*About this task*. Set down a faithful copy of every record below, with no images.

*Dataset entries*.
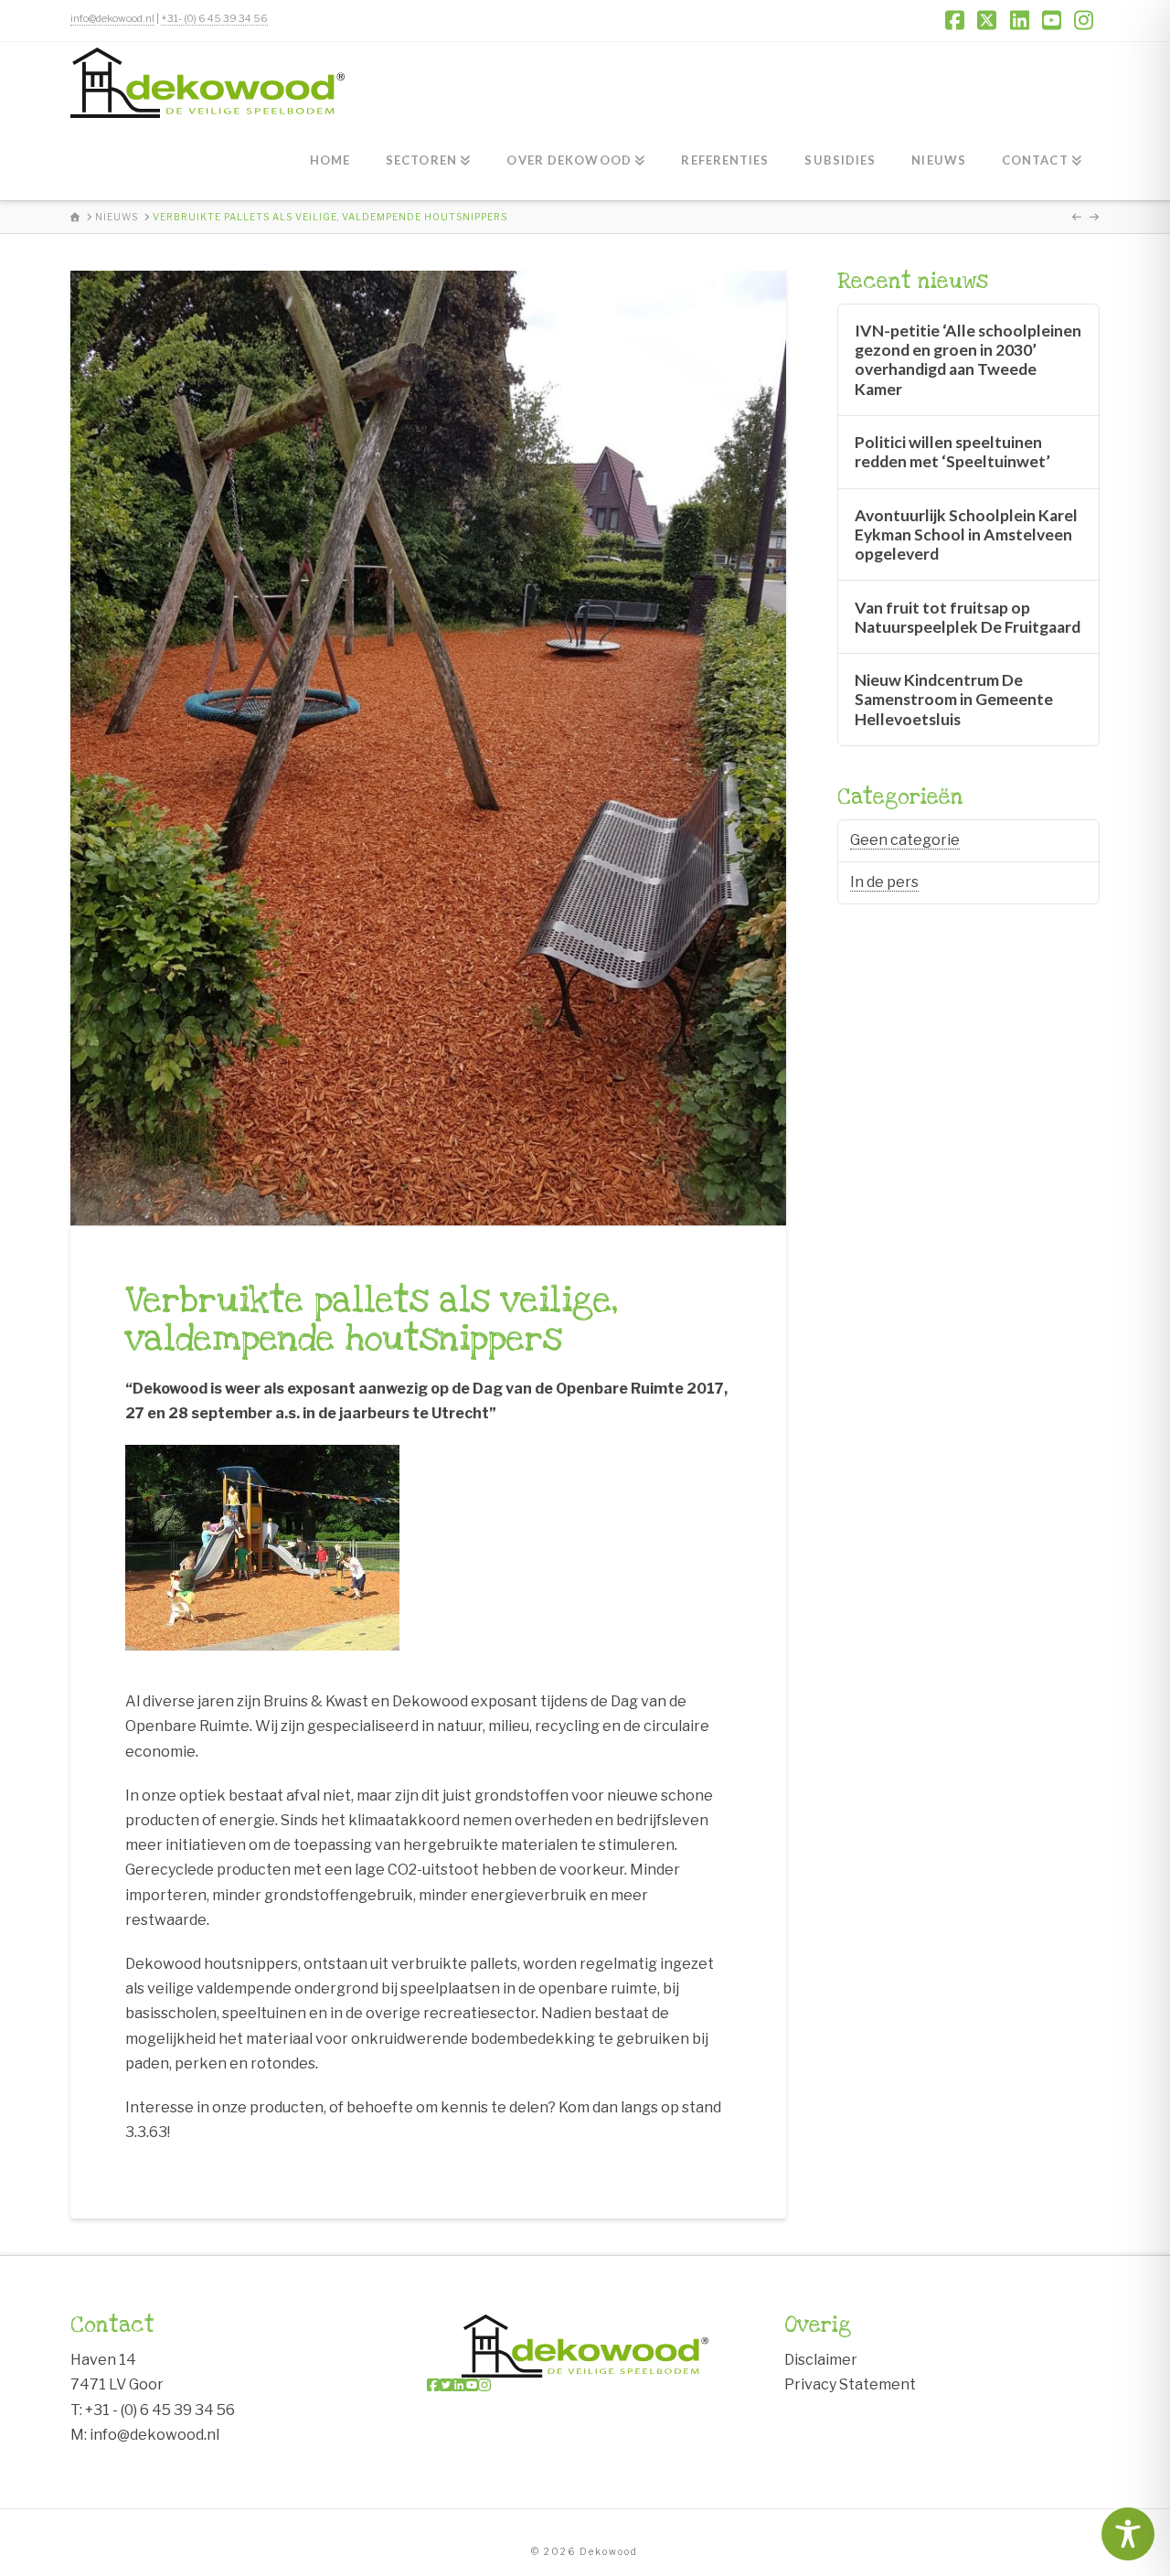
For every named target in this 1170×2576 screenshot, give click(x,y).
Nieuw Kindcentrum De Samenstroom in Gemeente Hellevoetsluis (954, 699)
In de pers (884, 882)
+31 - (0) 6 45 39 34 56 (160, 2410)
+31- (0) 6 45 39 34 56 (214, 18)
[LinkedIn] (458, 2385)
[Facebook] (433, 2385)
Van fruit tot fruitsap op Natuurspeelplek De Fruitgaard (967, 617)
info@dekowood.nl (112, 18)
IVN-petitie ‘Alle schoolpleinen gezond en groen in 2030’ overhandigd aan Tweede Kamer (968, 359)
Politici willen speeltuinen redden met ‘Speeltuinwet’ (952, 452)
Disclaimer (820, 2359)
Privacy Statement (850, 2384)
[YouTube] (471, 2385)
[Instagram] (484, 2385)
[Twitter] (446, 2385)
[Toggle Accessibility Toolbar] (1128, 2534)
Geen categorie (905, 840)
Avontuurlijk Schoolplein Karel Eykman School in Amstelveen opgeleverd (966, 534)
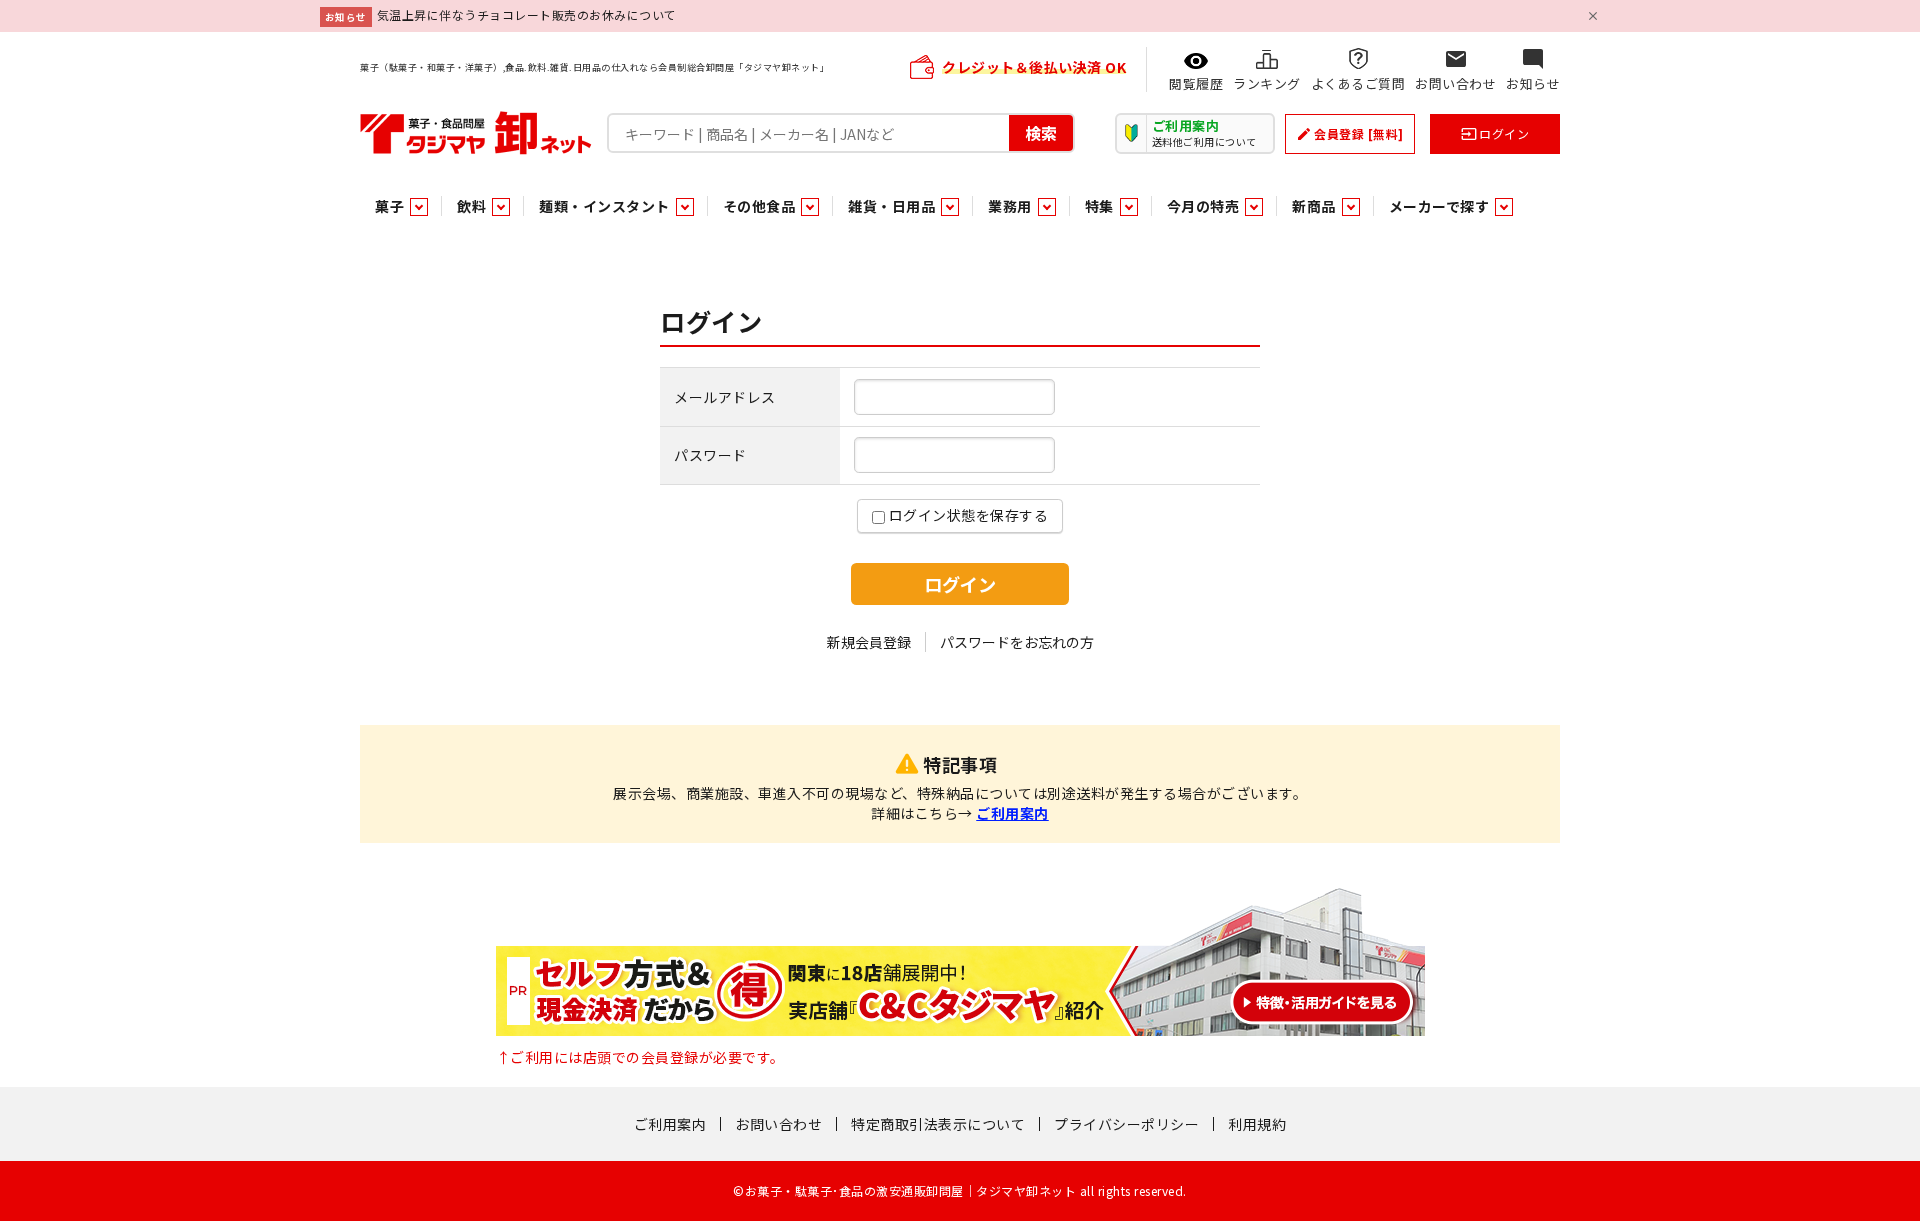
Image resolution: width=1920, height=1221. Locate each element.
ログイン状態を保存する (966, 515)
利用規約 (1257, 1124)
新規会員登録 (869, 642)
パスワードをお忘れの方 (1017, 642)
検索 (1041, 132)
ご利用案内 (1012, 813)
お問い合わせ (778, 1124)
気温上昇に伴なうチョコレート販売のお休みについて (527, 14)
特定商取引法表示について (938, 1124)
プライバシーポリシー (1126, 1124)
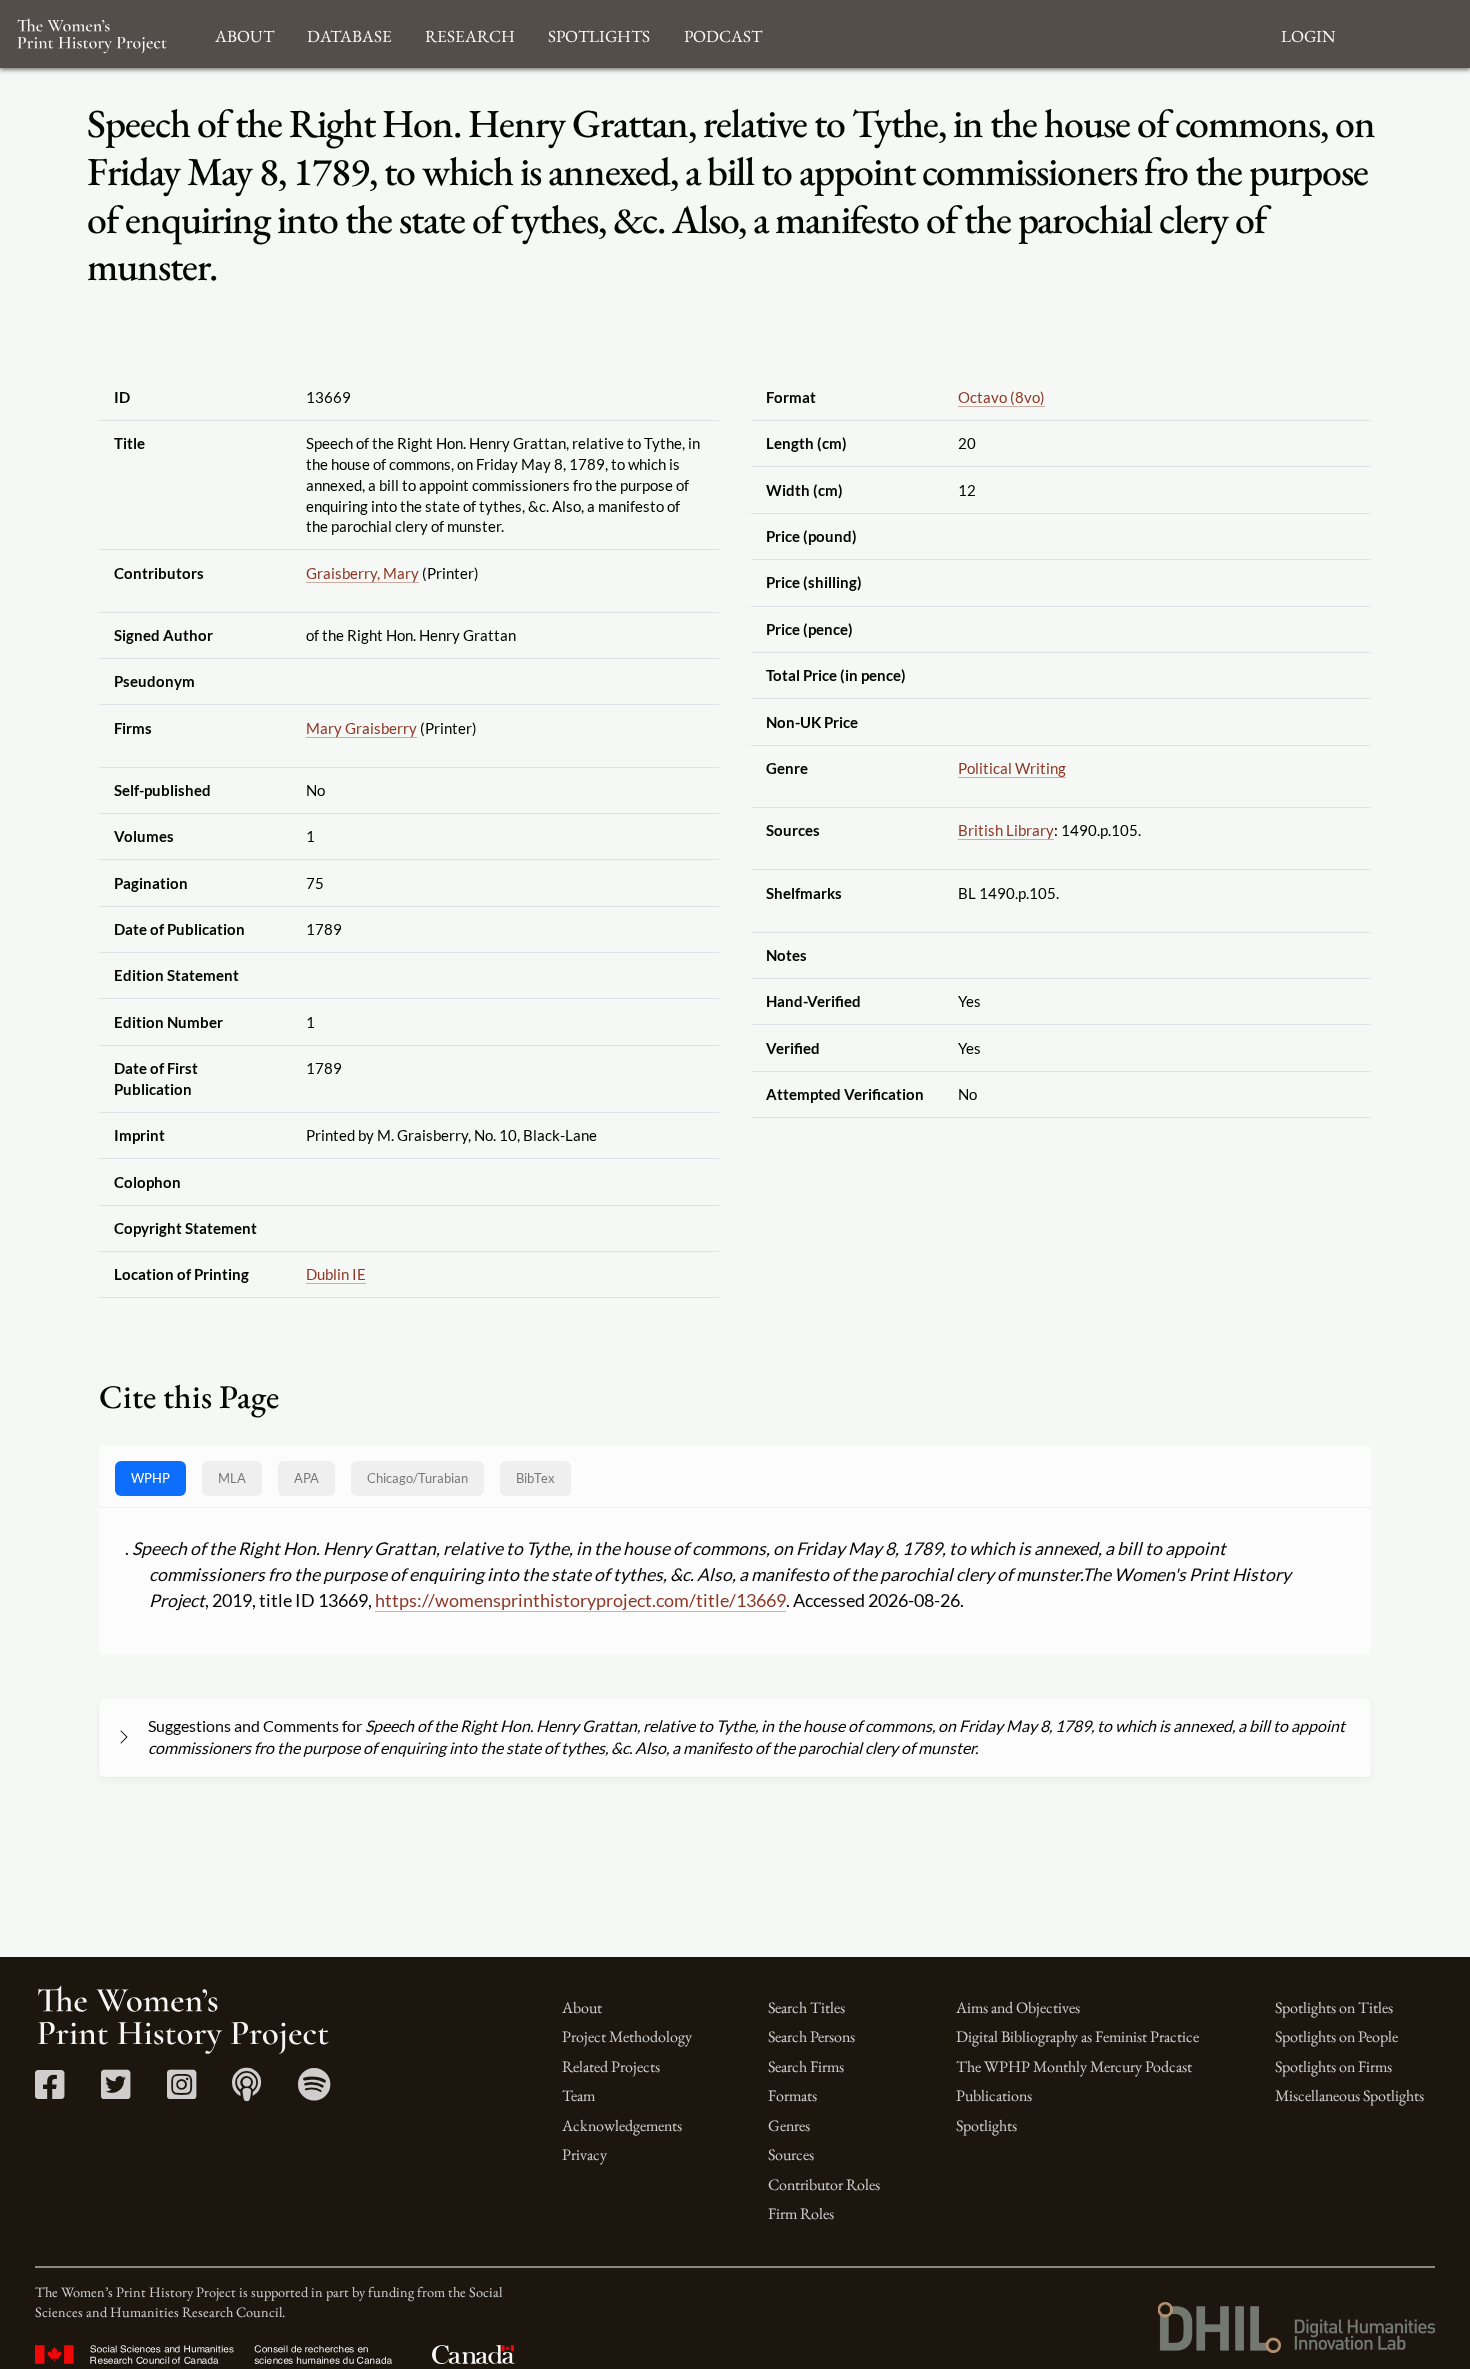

*Answer section*.
For every named target in this 1170×2576 screenshot, give click(x,y).
Nieuw Kindcentrum De Samenstroom in Gemeente Hellevoetsluis (954, 699)
In de pers (884, 882)
+31 - (0) 6 45 39 34 56 (160, 2410)
+31- (0) 6 45 39 34 56 (214, 18)
[LinkedIn] (458, 2385)
[Facebook] (433, 2385)
Van fruit tot fruitsap op Natuurspeelplek De Fruitgaard (967, 617)
info@dekowood.nl (112, 18)
IVN-petitie ‘Alle schoolpleinen gezond en groen in 2030’ overhandigd aan Tweede Kamer (968, 359)
Politici willen speeltuinen redden met ‘Speeltuinwet’ (952, 452)
Disclaimer (820, 2359)
Privacy Statement (850, 2384)
[YouTube] (471, 2385)
[Instagram] (484, 2385)
[Twitter] (446, 2385)
[Toggle Accessibility Toolbar] (1128, 2534)
Geen categorie (905, 840)
Avontuurlijk Schoolplein Karel Eykman School in Amstelveen opgeleverd (966, 534)
Image resolution: width=1920, height=1221. Locate each element.
ログイン状態を保存する (966, 515)
利用規約 (1257, 1124)
新規会員登録 (869, 642)
パスワードをお忘れの方 (1017, 642)
検索 (1041, 132)
ご利用案内 (1012, 813)
お問い合わせ (778, 1124)
気温上昇に伴なうチョコレート販売のお休みについて (527, 14)
特定商取引法表示について (938, 1124)
プライバシーポリシー (1126, 1124)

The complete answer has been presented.